Interactive Machine Learning for Information Extraction

March 3, 2016

2:50 pm - 4:00 pm

Halligan 102

Speaker: Sameer Singh, University of Washington

Host: Roni Khardon

Abstract

Most of the world's knowledge, be it factual news, scholarly research, social communication, subjective opinions, or even fictional content, is now easily accessible as digitized text. Unfortunately, due to the unstructured nature of text, much of the useful content in these documents is hidden. The goal of "information extraction" is to address this problem: extracting meaningful, structured knowledge (such as graphs and databases) from text collections. The biggest challenges when using machine learning for information extraction include the high cost of obtaining annotated data and lack of guidance on how to understand and fix mistakes.

In this talk, I propose interpretable representations that allow users and machine learning models to interact with each other: enabling users to inject domain knowledge into machine learning and machine learning models to provide explanations as to why a specific prediction was made. I study these techniques using relation extraction as the application, an important subtask of information extraction where the goal is to identify the types of relations between entities that are expressed in text.

I first describe how symbolic domain knowledge, if provided by the user as first-order logic statements, can be injected into relational embeddings to improve the predictions. In the second part of the talk, I present an approach to "explain" machine learning predictions using symbolic representations, which the user may annotate directly for more effective supervision. I present experiments that demonstrate that an interactive interface between a user and machine learning is effective in reducing annotation effort and in quickly training accurate extraction systems.

Bio: Sameer Singh is a Postdoctoral Research Associate at the University of Washington, working on large-scale and interactive machine learning applied to information extraction and natural language processing.
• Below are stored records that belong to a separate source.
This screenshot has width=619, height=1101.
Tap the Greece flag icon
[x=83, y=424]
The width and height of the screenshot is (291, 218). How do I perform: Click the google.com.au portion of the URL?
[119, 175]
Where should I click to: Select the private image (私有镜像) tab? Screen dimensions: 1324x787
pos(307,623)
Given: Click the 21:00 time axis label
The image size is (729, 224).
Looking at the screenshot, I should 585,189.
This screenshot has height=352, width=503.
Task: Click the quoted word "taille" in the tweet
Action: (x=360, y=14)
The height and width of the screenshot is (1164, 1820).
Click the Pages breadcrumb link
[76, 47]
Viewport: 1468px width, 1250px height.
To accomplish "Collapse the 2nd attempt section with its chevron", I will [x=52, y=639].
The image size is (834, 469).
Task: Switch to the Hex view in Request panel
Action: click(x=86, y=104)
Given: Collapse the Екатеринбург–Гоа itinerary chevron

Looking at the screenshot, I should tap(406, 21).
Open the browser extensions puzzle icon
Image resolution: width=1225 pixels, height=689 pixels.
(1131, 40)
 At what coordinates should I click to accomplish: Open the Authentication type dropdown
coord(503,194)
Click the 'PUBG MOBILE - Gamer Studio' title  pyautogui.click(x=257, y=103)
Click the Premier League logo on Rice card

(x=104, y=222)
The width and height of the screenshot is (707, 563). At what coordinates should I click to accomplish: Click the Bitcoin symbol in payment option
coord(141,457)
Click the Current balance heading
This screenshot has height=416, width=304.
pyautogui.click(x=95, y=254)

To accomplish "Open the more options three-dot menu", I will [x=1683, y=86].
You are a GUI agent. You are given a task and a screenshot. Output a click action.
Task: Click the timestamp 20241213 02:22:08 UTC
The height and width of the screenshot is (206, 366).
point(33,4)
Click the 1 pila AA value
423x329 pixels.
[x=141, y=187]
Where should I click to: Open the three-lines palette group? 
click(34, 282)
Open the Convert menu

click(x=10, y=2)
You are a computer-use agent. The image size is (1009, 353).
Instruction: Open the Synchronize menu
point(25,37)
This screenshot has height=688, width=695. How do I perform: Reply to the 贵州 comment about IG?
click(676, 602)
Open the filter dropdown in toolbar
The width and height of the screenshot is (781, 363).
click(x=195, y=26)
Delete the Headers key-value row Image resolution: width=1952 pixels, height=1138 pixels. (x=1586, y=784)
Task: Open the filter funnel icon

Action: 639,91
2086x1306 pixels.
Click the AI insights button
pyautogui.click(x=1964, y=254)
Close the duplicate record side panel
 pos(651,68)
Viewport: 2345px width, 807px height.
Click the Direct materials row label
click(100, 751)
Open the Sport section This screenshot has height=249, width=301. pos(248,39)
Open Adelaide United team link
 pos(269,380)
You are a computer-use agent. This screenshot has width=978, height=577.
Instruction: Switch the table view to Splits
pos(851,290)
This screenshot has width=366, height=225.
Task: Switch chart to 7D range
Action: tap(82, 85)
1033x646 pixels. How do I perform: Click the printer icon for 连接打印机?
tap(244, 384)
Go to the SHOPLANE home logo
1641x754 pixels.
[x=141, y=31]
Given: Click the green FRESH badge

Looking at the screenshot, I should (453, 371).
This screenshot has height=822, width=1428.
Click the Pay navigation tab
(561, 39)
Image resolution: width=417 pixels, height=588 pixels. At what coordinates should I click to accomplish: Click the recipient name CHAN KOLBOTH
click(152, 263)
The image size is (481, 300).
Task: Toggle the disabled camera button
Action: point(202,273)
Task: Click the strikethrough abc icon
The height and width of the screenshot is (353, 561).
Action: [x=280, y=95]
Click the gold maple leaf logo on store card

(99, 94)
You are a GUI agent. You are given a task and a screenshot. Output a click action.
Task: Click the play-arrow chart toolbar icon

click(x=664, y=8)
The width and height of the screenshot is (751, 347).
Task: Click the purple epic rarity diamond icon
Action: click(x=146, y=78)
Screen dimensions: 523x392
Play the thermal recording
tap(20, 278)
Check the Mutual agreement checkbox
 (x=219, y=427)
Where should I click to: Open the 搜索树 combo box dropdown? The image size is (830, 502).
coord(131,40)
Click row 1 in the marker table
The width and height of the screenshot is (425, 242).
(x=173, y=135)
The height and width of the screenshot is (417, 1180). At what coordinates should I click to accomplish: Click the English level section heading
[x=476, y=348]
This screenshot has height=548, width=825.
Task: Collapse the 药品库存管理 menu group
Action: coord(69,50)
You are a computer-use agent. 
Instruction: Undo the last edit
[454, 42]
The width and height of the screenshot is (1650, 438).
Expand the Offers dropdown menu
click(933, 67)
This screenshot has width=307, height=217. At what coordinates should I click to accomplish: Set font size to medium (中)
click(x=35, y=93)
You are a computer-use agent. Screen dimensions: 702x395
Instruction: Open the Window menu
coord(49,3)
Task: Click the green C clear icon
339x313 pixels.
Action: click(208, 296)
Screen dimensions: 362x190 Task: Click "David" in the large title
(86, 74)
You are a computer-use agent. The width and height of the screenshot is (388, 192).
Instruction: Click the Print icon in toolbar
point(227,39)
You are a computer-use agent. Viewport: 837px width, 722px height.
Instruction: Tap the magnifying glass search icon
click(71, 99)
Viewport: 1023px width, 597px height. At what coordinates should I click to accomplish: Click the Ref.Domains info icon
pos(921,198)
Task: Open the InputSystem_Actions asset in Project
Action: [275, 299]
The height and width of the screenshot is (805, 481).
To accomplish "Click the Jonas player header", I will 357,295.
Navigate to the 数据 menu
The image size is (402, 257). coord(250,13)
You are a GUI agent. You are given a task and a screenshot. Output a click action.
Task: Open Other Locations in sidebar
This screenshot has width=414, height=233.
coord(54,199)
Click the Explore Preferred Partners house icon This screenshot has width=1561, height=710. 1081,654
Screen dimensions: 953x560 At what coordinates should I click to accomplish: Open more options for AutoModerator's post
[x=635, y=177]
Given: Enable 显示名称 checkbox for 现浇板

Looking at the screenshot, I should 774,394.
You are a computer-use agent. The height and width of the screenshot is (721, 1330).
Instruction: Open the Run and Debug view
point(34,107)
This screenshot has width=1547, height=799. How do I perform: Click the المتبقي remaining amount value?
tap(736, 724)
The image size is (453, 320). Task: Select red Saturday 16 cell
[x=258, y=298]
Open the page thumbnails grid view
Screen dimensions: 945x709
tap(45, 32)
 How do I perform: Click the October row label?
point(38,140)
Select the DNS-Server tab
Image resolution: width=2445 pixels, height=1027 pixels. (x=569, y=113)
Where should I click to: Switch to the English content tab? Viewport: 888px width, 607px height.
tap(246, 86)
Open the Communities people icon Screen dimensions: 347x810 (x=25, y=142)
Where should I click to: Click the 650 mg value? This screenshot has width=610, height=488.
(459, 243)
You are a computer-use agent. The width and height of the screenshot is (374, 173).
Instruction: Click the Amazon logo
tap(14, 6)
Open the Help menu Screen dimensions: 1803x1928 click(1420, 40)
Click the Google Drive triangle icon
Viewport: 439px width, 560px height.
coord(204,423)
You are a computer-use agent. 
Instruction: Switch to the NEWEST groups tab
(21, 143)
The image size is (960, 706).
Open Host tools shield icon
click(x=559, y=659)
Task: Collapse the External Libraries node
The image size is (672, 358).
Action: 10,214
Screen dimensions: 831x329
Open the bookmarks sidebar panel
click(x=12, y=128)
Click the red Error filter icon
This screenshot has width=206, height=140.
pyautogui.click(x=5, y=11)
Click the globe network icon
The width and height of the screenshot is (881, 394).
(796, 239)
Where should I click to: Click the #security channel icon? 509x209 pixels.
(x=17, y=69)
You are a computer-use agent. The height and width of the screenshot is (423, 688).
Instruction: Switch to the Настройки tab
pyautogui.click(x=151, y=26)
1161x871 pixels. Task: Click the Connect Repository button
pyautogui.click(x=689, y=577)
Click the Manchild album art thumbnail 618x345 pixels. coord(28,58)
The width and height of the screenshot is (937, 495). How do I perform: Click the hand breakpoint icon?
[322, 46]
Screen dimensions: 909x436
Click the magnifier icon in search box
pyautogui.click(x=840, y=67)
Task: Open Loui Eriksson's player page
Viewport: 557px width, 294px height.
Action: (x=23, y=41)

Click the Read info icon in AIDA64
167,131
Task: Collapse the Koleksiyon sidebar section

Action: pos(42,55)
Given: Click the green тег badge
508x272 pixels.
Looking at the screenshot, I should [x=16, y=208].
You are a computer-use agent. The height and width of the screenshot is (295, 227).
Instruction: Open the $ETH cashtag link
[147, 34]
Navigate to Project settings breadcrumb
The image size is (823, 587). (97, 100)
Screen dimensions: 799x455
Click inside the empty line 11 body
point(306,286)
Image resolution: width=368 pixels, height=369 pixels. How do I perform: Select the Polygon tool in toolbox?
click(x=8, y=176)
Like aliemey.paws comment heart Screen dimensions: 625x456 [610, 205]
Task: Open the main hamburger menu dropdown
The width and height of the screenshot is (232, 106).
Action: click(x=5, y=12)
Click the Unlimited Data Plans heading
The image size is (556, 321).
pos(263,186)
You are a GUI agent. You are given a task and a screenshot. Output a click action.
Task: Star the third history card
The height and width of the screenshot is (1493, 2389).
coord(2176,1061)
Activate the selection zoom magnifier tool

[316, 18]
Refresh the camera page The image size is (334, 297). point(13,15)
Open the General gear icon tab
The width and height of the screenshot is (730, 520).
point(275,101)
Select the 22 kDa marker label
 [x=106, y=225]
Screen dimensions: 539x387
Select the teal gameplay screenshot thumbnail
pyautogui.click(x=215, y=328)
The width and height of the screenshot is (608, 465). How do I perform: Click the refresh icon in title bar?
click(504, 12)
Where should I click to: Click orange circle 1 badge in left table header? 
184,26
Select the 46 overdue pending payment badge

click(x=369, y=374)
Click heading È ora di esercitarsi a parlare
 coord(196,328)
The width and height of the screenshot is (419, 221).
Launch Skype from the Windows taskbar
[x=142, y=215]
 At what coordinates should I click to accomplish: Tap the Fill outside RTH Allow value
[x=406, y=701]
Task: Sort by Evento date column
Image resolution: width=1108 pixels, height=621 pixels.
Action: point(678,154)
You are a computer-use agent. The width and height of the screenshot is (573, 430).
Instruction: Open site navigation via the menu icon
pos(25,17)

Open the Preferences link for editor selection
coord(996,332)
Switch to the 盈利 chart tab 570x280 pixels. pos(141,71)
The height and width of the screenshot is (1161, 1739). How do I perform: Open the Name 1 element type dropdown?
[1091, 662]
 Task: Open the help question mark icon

He received his PhD from the University of Massachusetts, Amherst, during which he also interned at Microsoft Research, Google Research, and Yahoo! Labs on massive-scale machine learning. He was recently selected as a DARPA Riser, won the grand prize in the Yelp dataset challenge, has been awarded the Yahoo! Key Scientific Challenges and the UMass Graduate School fellowships, and was a finalist for the Facebook PhD fellowship. (http://sameersingh.org)